Tell us about the JH Foundation?

My father passed away in 2010. He had been having some health issues for a few years up until then, but there wasn’t really a realization that he was going to die the next day. He had a heart attack in 2009, at an event standing on stage fighting for cannabis and telling people that they needed to find their voices and change laws and make sure to stay vigilant. As he was saying these words on stage, he started to have a heart attack, which then frightened him, and he walked off stage and died. Literally. It was hard. It was hard for me, this family, and we all went into our own little bubbles. And I retreated from a lot of things with regards to the cannabis industry.
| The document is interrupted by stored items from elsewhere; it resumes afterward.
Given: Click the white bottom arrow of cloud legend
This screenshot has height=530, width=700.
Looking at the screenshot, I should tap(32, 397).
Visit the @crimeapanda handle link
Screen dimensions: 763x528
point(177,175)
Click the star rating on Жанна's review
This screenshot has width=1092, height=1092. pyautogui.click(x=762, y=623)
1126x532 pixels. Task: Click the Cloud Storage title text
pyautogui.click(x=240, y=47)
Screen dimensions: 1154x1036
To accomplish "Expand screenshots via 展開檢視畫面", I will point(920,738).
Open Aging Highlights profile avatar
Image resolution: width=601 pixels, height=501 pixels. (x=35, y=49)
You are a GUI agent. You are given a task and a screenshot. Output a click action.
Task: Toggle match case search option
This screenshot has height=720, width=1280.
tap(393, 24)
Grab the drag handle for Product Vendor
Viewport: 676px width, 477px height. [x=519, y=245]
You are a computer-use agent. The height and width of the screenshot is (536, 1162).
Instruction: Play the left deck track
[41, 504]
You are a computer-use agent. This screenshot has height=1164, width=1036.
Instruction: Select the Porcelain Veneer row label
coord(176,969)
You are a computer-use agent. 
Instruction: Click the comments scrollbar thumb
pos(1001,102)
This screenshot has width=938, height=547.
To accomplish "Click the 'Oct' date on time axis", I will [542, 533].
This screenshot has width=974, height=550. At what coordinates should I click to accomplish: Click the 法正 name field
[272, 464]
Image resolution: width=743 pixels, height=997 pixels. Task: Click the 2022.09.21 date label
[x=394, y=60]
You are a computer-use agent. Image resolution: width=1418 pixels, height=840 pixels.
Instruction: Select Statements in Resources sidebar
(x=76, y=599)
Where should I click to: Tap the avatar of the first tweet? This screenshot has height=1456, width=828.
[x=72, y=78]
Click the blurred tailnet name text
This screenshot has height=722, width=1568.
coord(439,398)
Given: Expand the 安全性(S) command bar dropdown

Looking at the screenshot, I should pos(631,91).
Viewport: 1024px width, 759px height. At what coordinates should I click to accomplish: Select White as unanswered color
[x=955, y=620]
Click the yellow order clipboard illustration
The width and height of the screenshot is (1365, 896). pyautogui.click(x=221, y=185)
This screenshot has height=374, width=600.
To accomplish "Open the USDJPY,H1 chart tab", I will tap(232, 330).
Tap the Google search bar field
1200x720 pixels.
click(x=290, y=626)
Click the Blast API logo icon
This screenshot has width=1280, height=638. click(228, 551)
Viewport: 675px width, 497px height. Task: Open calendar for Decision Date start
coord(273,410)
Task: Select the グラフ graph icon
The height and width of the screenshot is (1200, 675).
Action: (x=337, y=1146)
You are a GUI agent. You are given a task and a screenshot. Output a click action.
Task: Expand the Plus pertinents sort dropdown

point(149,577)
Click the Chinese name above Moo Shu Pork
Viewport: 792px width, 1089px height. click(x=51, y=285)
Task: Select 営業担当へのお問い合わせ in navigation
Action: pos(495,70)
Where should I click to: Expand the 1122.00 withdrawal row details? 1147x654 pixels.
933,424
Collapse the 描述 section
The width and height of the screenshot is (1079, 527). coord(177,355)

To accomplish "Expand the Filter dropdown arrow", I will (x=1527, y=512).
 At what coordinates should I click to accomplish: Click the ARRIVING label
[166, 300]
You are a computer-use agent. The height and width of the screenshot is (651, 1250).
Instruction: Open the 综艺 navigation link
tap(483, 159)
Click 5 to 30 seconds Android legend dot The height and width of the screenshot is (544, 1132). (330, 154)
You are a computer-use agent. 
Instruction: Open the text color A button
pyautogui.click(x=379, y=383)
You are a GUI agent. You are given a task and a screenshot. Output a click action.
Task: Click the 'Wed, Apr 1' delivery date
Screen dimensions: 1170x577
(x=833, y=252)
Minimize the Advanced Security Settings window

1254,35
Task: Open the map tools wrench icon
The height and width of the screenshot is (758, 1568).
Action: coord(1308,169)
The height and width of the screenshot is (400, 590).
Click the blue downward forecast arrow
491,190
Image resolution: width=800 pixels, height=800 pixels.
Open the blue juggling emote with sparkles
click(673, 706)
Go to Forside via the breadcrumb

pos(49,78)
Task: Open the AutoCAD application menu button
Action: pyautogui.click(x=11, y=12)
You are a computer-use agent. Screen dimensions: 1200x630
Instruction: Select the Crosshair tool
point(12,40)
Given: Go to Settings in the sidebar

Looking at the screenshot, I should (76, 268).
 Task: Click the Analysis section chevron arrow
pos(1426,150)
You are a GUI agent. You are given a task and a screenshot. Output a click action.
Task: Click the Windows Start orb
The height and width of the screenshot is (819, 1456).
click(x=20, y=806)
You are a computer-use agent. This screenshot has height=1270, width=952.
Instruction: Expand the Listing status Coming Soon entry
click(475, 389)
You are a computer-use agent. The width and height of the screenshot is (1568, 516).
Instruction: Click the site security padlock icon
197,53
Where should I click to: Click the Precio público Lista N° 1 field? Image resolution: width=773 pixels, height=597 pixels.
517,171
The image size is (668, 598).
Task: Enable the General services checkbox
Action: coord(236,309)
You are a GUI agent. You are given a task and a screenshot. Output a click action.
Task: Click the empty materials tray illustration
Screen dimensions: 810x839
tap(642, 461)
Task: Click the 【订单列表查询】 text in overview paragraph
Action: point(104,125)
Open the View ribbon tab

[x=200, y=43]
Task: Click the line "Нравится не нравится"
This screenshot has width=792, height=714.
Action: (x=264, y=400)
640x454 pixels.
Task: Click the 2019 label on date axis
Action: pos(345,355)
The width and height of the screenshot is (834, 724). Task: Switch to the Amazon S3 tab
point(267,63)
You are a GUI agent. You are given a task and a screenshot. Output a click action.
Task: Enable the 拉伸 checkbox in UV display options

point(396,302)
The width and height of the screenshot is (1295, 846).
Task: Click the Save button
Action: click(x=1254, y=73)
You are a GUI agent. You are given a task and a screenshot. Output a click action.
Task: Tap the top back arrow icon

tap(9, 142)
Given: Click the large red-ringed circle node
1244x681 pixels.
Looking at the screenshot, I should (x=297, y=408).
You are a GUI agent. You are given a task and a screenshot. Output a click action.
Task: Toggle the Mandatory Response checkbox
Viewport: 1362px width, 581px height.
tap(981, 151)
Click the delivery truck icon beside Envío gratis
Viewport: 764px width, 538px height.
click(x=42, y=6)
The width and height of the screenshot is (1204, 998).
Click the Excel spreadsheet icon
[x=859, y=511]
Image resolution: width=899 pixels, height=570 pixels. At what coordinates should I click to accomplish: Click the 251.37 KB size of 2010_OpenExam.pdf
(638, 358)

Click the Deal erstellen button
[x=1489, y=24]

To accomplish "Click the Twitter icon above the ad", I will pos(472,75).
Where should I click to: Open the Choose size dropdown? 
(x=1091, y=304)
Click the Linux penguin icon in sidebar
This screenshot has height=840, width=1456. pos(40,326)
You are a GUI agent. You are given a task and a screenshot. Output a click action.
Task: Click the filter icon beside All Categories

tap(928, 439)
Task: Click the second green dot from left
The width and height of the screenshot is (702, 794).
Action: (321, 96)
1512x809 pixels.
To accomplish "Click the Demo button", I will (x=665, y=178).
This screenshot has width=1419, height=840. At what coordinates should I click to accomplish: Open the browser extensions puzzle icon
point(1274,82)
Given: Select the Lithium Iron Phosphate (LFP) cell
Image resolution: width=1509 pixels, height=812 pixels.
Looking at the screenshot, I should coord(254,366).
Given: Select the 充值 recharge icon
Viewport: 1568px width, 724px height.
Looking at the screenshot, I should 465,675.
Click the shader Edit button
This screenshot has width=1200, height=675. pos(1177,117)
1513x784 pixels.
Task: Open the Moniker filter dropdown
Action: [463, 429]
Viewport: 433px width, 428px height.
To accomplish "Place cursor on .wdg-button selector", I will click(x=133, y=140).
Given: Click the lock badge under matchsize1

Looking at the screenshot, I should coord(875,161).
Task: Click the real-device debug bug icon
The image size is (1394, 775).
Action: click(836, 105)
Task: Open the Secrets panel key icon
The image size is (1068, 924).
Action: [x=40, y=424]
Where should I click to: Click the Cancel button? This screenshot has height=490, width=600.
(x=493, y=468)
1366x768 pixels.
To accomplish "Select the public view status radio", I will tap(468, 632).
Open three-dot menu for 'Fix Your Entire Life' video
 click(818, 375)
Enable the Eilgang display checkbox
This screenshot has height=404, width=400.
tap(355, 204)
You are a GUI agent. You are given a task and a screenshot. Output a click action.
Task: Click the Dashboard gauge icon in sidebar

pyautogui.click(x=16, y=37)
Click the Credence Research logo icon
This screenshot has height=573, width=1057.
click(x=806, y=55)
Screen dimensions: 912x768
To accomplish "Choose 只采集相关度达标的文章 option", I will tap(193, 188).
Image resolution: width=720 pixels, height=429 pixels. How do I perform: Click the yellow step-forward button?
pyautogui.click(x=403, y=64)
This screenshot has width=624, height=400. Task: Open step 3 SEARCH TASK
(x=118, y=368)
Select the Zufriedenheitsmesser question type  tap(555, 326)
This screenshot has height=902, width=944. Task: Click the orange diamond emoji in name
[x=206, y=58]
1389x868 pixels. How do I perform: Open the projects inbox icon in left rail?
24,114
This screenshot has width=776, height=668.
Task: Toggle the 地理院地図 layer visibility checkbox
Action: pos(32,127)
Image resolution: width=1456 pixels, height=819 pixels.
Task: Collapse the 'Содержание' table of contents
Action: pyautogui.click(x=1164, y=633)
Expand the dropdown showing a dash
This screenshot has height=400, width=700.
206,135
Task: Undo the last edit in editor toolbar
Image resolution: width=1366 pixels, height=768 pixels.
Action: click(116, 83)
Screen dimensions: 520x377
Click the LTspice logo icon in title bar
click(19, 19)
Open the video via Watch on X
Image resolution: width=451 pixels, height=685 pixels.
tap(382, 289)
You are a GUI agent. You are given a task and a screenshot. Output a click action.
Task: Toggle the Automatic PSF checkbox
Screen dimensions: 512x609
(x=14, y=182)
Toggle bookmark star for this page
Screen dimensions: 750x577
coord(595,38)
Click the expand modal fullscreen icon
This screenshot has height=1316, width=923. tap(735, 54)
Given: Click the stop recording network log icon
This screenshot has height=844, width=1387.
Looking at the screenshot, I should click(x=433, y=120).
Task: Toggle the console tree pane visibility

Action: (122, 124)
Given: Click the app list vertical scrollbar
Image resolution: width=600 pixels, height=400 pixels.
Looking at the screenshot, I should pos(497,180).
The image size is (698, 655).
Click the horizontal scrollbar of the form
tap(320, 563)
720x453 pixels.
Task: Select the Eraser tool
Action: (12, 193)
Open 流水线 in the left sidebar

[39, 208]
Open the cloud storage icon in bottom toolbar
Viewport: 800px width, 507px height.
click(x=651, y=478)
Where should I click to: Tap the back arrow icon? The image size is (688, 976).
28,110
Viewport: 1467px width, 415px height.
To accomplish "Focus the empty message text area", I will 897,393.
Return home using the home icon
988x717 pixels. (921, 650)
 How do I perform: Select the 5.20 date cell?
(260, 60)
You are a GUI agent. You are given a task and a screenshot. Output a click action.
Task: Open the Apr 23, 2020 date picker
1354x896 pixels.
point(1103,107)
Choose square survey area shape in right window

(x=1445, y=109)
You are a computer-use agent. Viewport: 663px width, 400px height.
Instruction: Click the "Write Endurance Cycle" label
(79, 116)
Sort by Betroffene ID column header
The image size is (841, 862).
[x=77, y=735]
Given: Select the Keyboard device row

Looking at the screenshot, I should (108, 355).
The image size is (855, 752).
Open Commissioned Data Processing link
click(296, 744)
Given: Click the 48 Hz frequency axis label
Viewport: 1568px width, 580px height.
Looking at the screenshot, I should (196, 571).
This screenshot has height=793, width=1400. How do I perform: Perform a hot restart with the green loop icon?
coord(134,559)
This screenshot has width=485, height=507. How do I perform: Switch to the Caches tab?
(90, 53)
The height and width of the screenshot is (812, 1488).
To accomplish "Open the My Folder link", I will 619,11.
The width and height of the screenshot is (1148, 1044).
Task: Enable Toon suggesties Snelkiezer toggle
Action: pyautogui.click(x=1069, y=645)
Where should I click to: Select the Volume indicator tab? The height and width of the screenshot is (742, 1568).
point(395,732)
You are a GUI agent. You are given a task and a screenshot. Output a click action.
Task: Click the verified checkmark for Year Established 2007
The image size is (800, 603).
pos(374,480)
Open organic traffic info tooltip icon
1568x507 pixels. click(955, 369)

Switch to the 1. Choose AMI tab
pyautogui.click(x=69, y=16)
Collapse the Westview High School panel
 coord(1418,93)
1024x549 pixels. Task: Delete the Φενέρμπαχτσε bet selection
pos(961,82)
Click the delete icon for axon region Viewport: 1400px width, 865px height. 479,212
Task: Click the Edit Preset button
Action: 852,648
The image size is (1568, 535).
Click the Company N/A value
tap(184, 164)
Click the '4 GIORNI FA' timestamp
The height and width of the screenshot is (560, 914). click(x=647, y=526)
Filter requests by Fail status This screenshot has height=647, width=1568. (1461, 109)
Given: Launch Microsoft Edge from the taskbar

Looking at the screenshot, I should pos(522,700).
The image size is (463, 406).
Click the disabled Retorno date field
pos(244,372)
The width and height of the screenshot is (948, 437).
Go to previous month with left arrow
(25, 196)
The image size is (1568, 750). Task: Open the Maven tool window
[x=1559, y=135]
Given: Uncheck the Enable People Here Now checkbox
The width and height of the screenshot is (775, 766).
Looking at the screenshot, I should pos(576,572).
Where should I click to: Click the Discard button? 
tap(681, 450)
One night I was asleep and my father came to visit me, and he literally grabbed my T-shirt that I was wearing and lifted me up off of the pillow. He shook me and said, “when are you going to say something?” And when my father was upset, his teeth would grit and he would spit between his clenched lips, and he was so angry I could feel it. And he just shook me and threw me back down, and he was gone. I woke up and I told my wife that dad had visited me. I felt myself being lifted off the bed, I felt his presence, I felt his anger, I felt the spit land on me as he was talking. And I said “I can’t do what I'm doing anymore. I am going to quit my job working for the studios, I’m going to stop doing what I’m doing, and I'm going to find my way back into the cannabis world that I grew up in.”

I decided to do what I had done my whole life since I was a kid, and that was talk to people about cannabis. To educate them and help them to understand the things that I came to understand throughout my life. That changed everything. And I felt that if I could help to educate folks, who are thinking about cannabis in their communities, who are confused about cannabis in their communities, that when cannabis does come, that they can make decisions based on fact instead of fiction, that are based in realities instead of falsehoods, that aren’t based on prejudices anymore, that are based in information and science. And that if they are going to make laws that accepted this into their communities, that they could make smart laws and good decisions and a way to help people.

And so I decided to start the Jack Herer Foundation to do the things that my father had done out on the road, when he was out selling his book … and fighting around this country, from Washington state to Washington, D.C. By doing this, maybe selfishly, it brings me closer to my father, who I miss every day. Maybe sometime in the future he’ll tell me that he’s proud of me and what I’m doing.

You recently signed a licensing deal with us here at 1933 Industries. Why did you select 1933 Industries as your partner in Nevada?

I’ve been wanting to come into Vegas for a while. One, because there was already a Jack Herer presence there through the Jack Herer Cup. But from a product standpoint, I knew that we needed to expand outside of California years ago. We could not just be a California brand because this is a global brand.

Looking for a partner that had access to the market and was part of the market in Nevada was incredibly important. Having a partnership with folks that were part of the cannabis community prior to becoming successful was equally as important, because they know the strife, they know the struggle. They know what it costs, in the terms of what do you sacrifice in order to live your dream.

Even though 1933 Industries is now a publicly traded company, it didn’t start there. It started because there was a need for it, and that there was a relationship between that plant, its owners and the service of its community. I think that exemplifies what 1933 is. And having a relationship with a company in Nevada that emulates some of those same principles that I am working with in building my own company here in California, the same way that my father built an understanding of the truth of cannabis throughout his lifetime, and the possibilities that could come of it, that seemed to be a natural choice.